Afghanistan Ambassador to Netherlands
- In office 2017–2020

Personal details
- Born: 1974 (age 51–52) Herat, Afghanistan
- Party: Independent
- Children: 4
- Education: University of France
- Profession: Physician, diplomat

= Humayun Azizi =

Afghan politician

Humayun Azizi (ھمایون عزیزی) is an Afghan physician who served as governor of Kandahar Province, Afghanistan, from April 2015 until 2017. He has previously been state minister for parliamentary affairs. He has been Afghanistan's Ambassador to the Netherlands from 2017 to 2020 and currently the Afghan ambassador to France since 2020.

==Career==
Humayun Azizi is a Pashtun from the Herat Province.

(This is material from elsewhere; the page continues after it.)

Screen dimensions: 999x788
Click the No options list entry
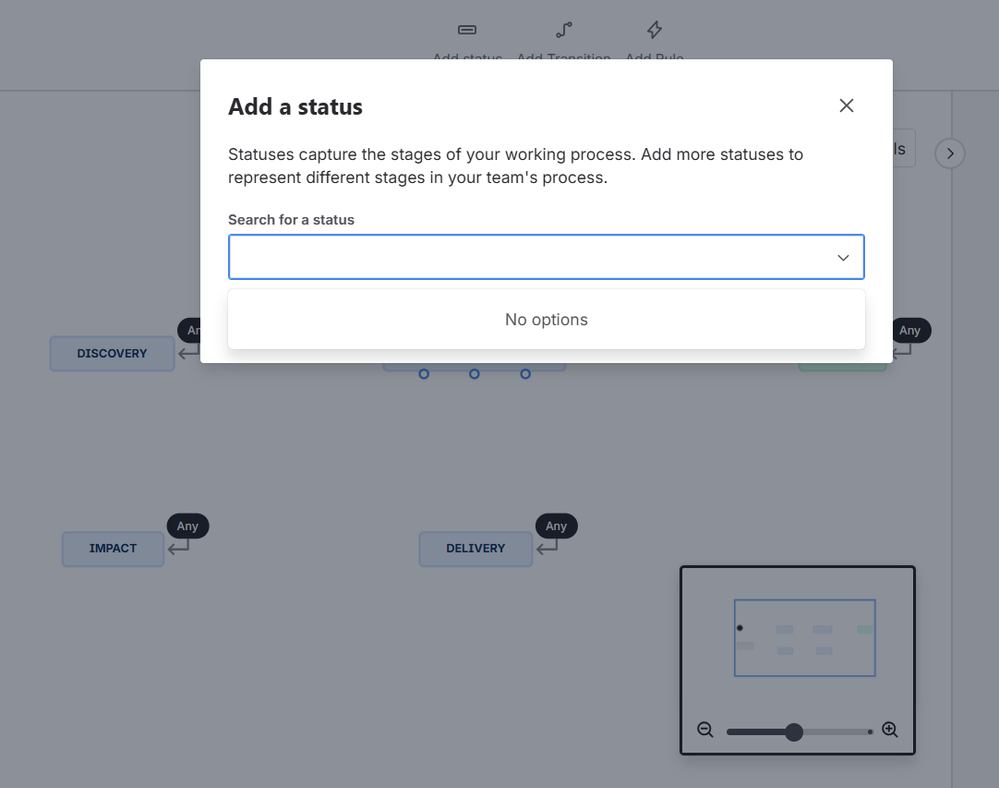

He obtained his PhD in medicine from the Kabul Medical University. He was a doctor in a Herati hospital from 2000 to 2003. A general surgeon, he soon became head of the Burns Unit at Herat Zone Hospital in 2002. Alongside his profession, he was also interested and active in social and political affairs of Afghanistan. In 2005 Azizi was elected as member of Provincial Council of Herat and chaired the council for 4 years. In 2004 Azizi resumed further studies in plastic surgery in France and received his certificate in 2009.

Humayun Azizi has been supporting cultural and civil society organizations in Herat province. In 2009, he established Afghanistan Islamic Civil Partnership assembly, and he is still running the assembly in order to create opportunities for Afghan youth and other civil organizations in the country. He was appointed Minister of State for Parliamentary Affairs of the Islamic Republic of Afghanistan in 2010. Moreover, Azizi was a member of regional Peace Loya Jirga, Peace Consultative Jirga and Traditional Loya Jirga, and was appointed as a member of Preparation Committee of Traditional Loya Jirga by president Hamid Karzai in 2011. He is also an active member of the National Security Council of Afghanistan. In April 2015, president Ashraf Ghani appointed Azizi the provincial governor for the southern Kandahar Province of Afghanistan.

==Assassination attempt==

On January 11, 2017, Azizi was injured in an explosion at the governor's compound. He was hosting a welcome dinner to an Emirati diplomatic mission who were on a humanitarian mission to open an orphanage in Kandahar. A total of 13 people were killed, among them 5 Emirati diplomats, and 18 were injured in the explosion, including Azizi and the United Arab Emirates Ambassador to Afghanistan Juma Al Kaabi. His subsequent hospitalization lasted 2 months.